Exercise: The listing must be copied out in full and exactly; no images go with it.

Listed entries:
BEGIN

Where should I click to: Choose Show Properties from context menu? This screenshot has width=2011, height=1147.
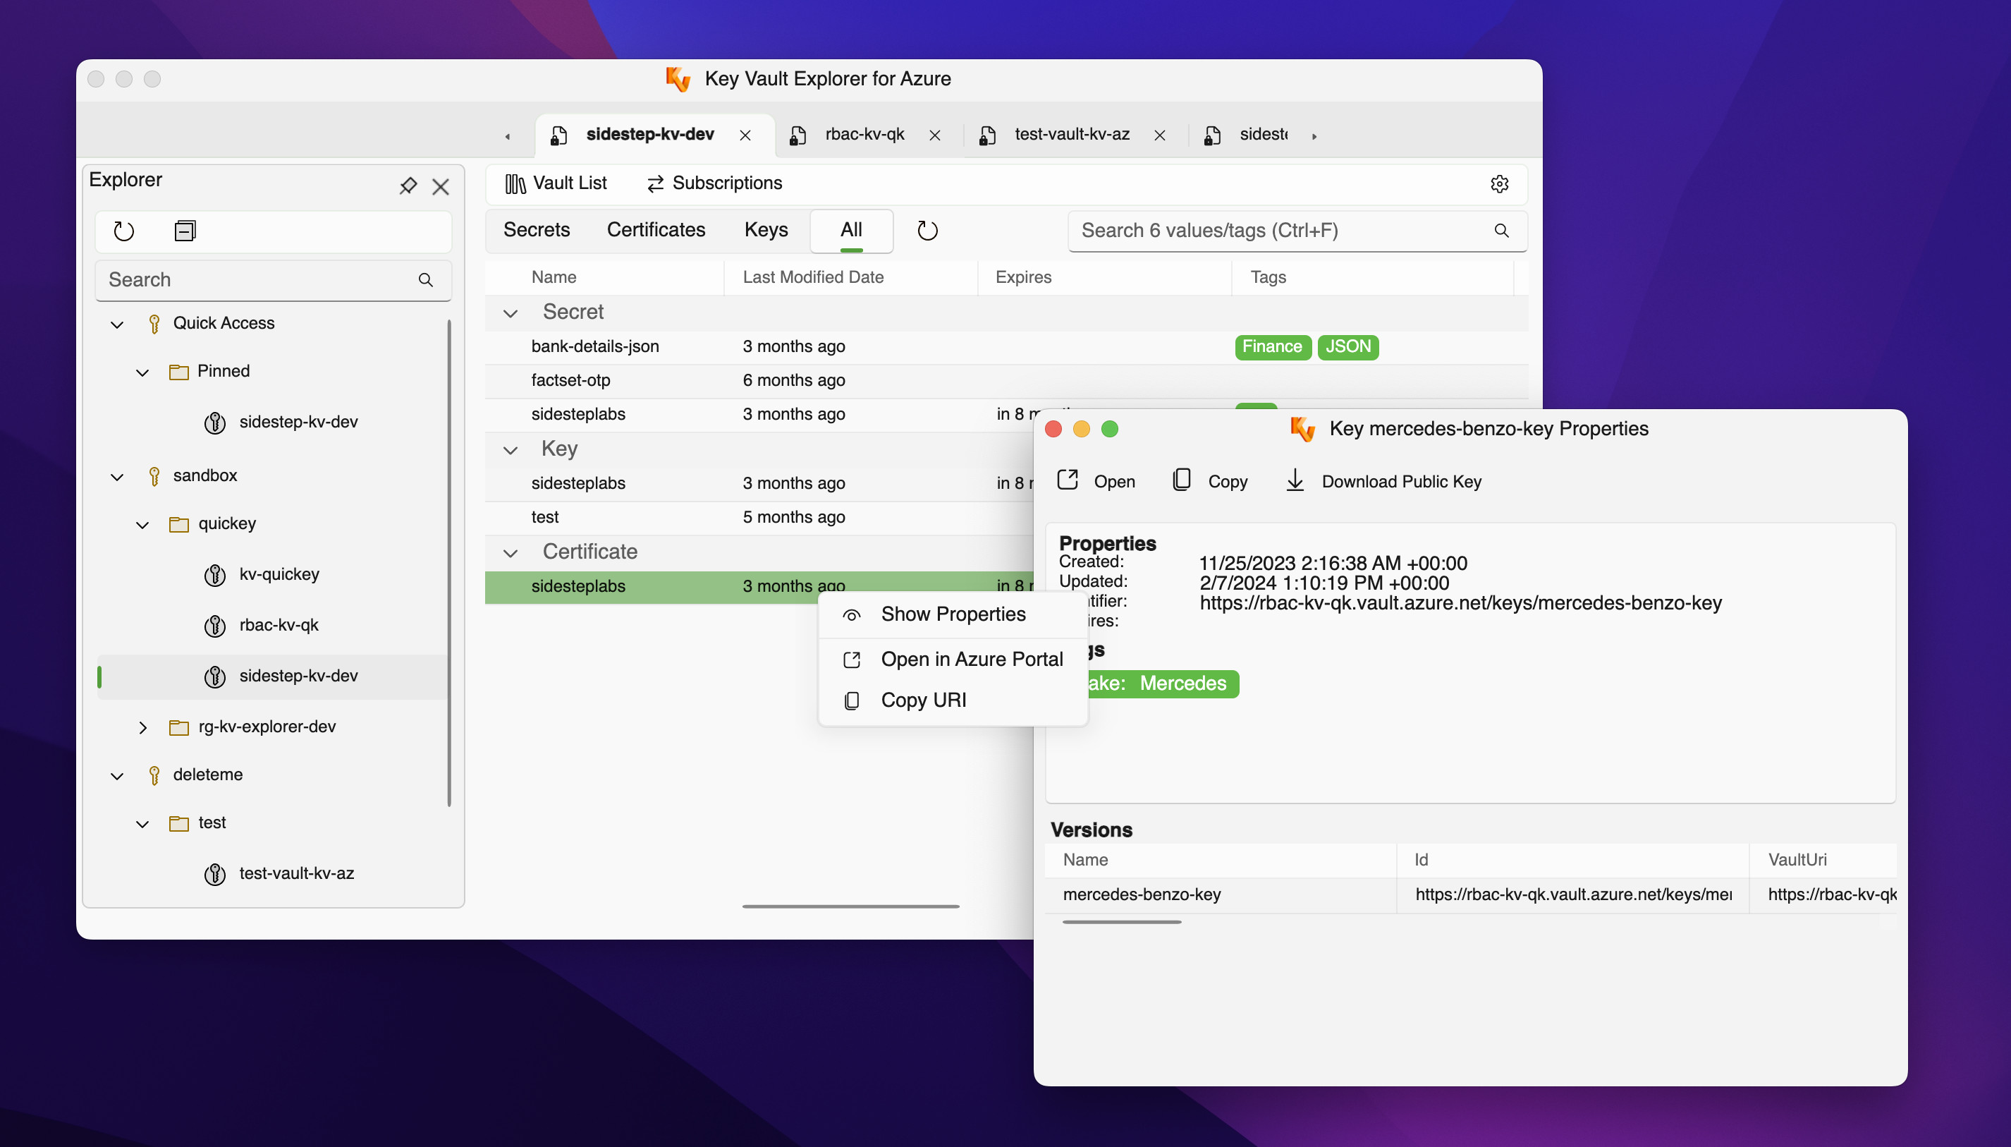(953, 614)
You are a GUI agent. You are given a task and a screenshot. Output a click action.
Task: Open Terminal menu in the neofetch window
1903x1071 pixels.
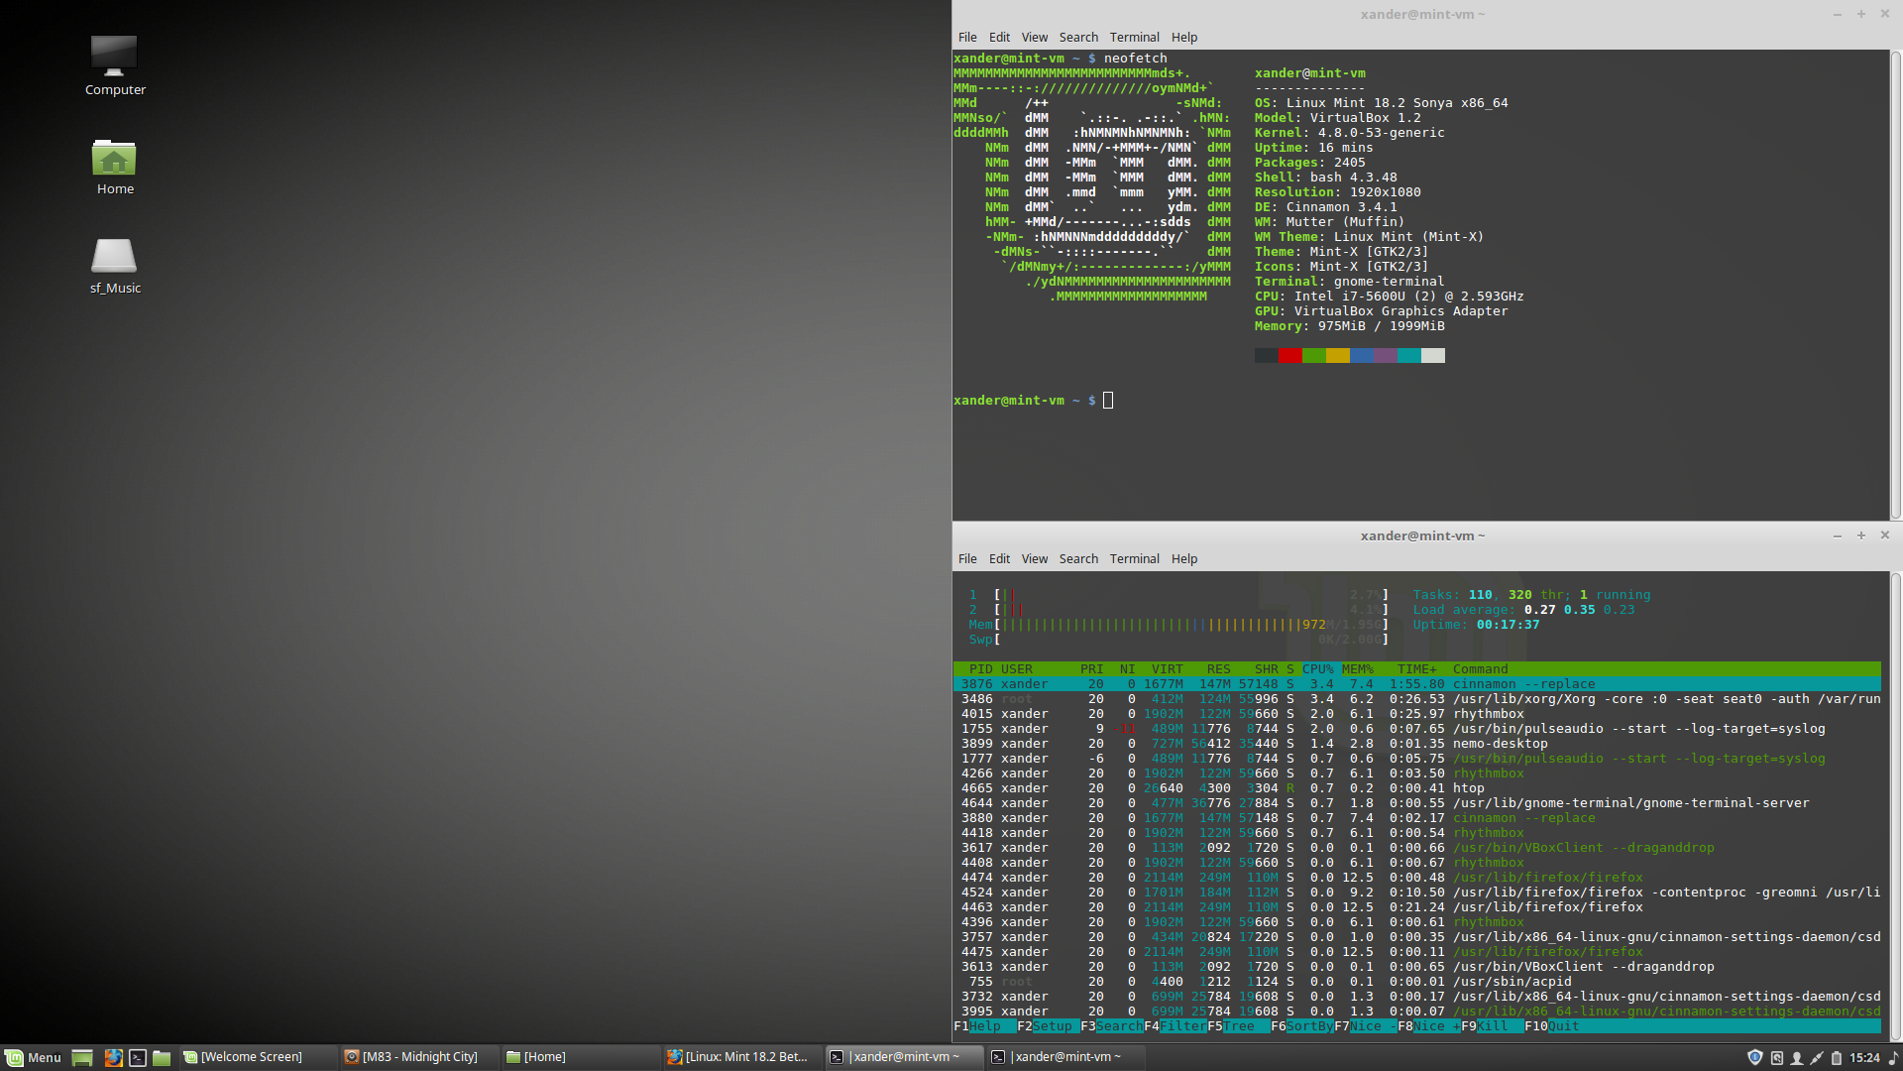(x=1134, y=37)
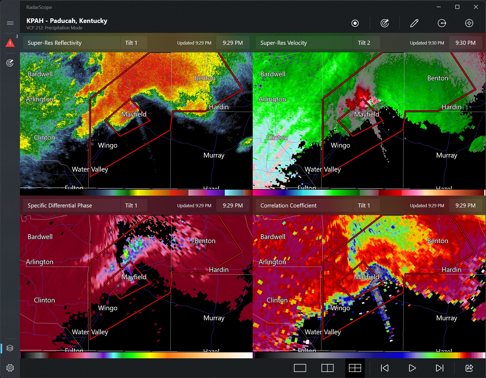Viewport: 486px width, 378px height.
Task: Click the Specific Differential Phase color scale
Action: point(135,356)
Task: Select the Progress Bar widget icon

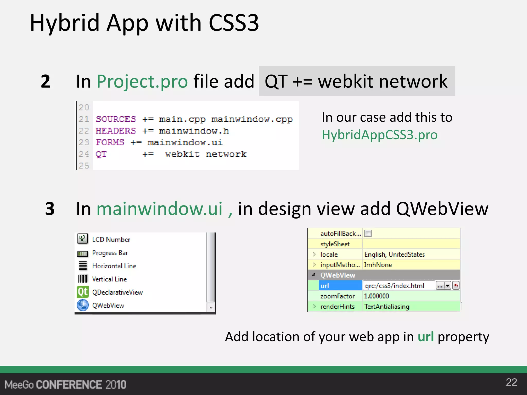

END

Expected output:
Where should I click to: Choose Show Properties from context menu? This screenshot has width=2011, height=1147.
(953, 614)
You are a GUI agent. You are given a task and a screenshot. Output a click action.
Task: Open Terminal menu in the neofetch window
1903x1071 pixels.
(x=1134, y=37)
Viewport: 486px width, 378px height.
Task: Click the Specific Differential Phase color scale
Action: point(135,356)
Task: Select the Progress Bar widget icon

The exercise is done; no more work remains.